How many user credentials have fallen into the hands of criminals during a decade of data breaches?
Earlier this month, the Have I Been Pwned? (HIBP) website offered a partial answer to that question by uploading something called Collection #1, a database of 773 million unique email addresses discovered circulating on a criminal forum.
Now researchers at Germany’s Hasso-Plattner Institute (HPI) have reportedly analysed a second cache that was part of the same discovery. This cache consists of four collections named, unsurprisingly, Collections #2-5, that they think contains a total of 2.2 billion unique pairs of email addresses and passwords.
Collection #1 consists 87GB of data cobbled together from more than 2,000 individual data breaches going back years.
Collections #2-5, for comparison, is said to be 845GB covering 25 billion records.
It’s a dizzying volume of data, which, despite the hundreds of millions or more people it must represent, is still small enough to fit on the hard drive of a recent Windows computer.
The obvious measure of these breaches is how much new data they represent, that which has not already been added to databases such as those amassed by HIBP or HPI.
Have I Been Pwned? estimated the unique data in Collection #1 at around 140 million email addresses and at least 11 million unique passwords.
HPI, meanwhile, estimates the number of new credentials at 750 million (it isn’t yet clear how many new passwords this includes).
The re-use deluge
When faced with these sorts of numbers, it’s tempting to shrug one’s shoulders and move on – most of these data breaches are old, so what harm might they be doing now?
Initially, breached credentials are probably traded to give attackers access to the account on the service from which they were stolen.

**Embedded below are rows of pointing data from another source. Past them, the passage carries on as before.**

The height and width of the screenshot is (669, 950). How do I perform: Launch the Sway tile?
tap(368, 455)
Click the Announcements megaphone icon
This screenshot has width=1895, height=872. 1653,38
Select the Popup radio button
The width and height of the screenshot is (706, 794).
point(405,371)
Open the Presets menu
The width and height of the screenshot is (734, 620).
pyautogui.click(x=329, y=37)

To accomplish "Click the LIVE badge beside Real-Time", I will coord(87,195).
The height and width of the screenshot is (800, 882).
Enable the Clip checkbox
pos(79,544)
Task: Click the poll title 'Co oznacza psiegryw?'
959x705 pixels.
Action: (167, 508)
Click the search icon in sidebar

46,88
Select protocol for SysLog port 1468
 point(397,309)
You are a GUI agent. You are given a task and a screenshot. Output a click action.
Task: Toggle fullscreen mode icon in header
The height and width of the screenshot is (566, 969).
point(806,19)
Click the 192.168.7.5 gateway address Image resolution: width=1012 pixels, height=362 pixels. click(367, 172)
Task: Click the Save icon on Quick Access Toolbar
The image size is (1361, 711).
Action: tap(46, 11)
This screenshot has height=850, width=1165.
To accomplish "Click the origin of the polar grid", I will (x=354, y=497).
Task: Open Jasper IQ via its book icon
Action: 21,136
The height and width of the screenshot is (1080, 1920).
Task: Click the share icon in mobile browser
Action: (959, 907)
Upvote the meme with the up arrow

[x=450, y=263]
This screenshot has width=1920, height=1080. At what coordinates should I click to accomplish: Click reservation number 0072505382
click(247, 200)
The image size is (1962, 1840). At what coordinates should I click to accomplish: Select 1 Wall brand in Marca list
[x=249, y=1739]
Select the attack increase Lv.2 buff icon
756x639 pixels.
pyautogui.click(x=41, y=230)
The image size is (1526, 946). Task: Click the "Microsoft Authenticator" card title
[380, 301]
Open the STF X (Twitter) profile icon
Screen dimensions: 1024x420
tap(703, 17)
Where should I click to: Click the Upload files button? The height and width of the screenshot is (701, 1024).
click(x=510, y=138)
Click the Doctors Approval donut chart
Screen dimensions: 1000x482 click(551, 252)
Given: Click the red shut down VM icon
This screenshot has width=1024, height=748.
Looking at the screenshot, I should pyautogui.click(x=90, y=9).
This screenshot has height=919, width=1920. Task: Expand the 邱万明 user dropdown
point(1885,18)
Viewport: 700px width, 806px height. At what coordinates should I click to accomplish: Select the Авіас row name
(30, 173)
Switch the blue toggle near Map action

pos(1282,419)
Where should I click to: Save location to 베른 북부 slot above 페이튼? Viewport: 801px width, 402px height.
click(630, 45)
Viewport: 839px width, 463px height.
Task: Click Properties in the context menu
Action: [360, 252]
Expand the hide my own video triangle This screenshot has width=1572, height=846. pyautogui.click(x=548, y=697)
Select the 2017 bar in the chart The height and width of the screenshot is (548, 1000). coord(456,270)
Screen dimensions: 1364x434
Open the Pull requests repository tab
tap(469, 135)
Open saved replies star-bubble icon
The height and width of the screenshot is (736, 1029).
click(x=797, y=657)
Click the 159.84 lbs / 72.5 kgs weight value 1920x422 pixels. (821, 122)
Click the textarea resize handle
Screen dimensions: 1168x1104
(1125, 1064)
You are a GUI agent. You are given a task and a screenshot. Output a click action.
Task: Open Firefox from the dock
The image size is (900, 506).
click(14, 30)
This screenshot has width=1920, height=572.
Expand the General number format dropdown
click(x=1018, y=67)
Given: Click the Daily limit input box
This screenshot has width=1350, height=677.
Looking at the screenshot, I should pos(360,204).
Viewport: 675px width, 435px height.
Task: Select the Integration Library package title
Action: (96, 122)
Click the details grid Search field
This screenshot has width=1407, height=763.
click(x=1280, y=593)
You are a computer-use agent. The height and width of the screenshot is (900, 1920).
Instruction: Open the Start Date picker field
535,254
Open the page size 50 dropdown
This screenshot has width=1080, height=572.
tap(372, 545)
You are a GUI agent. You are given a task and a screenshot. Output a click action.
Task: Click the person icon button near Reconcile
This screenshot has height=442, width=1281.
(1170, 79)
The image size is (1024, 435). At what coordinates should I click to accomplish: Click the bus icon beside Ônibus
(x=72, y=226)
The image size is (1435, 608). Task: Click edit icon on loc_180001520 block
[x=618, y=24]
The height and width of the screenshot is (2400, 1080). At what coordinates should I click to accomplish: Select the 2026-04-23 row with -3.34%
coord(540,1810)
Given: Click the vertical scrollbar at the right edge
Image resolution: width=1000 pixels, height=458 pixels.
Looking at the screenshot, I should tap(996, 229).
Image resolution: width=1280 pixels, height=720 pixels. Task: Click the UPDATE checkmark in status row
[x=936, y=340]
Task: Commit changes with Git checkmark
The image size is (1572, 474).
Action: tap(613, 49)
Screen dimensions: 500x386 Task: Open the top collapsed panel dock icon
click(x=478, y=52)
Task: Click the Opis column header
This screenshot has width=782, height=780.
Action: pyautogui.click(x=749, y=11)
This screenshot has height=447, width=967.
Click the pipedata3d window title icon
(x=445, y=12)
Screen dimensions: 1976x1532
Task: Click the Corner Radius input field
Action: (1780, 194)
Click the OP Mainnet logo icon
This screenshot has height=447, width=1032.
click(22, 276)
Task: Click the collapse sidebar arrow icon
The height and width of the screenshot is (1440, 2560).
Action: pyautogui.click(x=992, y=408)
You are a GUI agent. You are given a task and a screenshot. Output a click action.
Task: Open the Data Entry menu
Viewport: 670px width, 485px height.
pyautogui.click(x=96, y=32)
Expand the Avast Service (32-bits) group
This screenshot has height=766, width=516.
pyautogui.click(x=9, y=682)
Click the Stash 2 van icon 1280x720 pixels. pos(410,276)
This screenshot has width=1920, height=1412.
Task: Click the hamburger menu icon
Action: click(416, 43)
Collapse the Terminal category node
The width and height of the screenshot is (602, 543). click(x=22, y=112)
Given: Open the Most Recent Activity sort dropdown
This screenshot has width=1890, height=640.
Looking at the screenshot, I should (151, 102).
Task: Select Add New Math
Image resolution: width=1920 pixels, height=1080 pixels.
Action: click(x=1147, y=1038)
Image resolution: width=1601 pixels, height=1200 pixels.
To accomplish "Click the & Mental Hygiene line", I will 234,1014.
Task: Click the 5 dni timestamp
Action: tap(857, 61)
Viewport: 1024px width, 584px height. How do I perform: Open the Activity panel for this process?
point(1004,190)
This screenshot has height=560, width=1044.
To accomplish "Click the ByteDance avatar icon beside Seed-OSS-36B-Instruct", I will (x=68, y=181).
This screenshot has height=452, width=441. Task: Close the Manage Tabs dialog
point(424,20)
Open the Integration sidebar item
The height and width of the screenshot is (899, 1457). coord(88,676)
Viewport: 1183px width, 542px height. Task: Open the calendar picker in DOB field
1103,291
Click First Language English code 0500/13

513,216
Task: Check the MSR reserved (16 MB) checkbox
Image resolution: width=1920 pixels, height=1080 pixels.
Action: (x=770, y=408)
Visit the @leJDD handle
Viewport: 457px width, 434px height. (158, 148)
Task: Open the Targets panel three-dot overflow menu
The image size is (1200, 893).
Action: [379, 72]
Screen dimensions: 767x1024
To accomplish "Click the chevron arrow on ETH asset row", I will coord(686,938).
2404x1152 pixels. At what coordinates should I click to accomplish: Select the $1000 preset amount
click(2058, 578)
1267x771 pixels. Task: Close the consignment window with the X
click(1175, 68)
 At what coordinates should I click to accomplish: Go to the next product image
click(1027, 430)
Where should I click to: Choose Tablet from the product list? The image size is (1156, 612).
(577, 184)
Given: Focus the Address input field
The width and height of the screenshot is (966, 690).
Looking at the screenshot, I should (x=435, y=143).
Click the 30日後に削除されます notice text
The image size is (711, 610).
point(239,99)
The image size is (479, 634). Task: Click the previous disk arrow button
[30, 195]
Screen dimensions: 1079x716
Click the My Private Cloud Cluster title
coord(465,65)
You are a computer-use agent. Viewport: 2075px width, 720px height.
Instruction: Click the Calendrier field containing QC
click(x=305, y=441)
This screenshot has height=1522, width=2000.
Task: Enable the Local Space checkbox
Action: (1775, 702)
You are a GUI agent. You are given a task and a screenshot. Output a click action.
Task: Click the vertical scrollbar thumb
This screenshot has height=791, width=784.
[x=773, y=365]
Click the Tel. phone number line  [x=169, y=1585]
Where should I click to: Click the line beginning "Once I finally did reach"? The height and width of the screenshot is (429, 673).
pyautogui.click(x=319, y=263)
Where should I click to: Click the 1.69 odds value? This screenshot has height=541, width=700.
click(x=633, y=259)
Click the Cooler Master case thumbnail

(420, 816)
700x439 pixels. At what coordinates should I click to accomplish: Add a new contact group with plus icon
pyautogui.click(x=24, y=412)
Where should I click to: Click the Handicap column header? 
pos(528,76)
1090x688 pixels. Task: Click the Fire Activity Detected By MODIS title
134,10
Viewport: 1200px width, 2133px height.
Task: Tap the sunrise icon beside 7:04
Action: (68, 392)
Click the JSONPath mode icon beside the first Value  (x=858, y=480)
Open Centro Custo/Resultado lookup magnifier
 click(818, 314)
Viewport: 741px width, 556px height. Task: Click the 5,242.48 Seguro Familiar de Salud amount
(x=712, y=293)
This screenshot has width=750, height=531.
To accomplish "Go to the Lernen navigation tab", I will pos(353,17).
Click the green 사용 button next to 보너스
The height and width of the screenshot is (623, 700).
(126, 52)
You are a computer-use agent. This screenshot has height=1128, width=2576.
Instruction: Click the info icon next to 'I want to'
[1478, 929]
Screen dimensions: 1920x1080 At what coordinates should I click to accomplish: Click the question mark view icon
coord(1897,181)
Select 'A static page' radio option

After that, they are quickly traded again to use as fuel for the epidemic of credential stuffing attacks. Credential stuffing thrives on our habit of reusing passwords – credentials for one service will often give a criminal access to other websites too.
Remember that while plaintext passwords are pay-dirt for criminals, usernames and email addresses are also valuable because they give them something to aim at when trying a brute-force attack.
But perhaps the real significance isn’t the volume of data so much as the fact it shows how criminals are able to build databases from lots of smaller breaches.
That’s where all the stolen credentials go – into larger databases where they can be more easily exploited.
Why have Collections #1-5 only come to light now?
Either because the data has already been exploited and is now so old that it no longer has much commercial value (Collection #1 was offered for sale at $45), or because so many criminals have access to it that’s effectively become an open source resource.
What to do?
It’s possible to check your email address and password against HIPB, although the site doesn’t appear to have uploaded Collections #2-5 yet. You can also check your email address against the HPI data.
No organisation is immune to the possibility of a breach. That’s why individuals must do more to secure themselves rather than trusting others to do it for them.
Start with simple principles:
- Use a password manager, not only to store passwords but to choose strong ones in the first place.
- These should be unique – use a different random password for every site.
- Where possible, turn on two-factor authentication (2FA). Some versions of authentication are superior to others, but any version is much better than nothing.
- If you think you might have reused any credentials in the past, change those ASAP.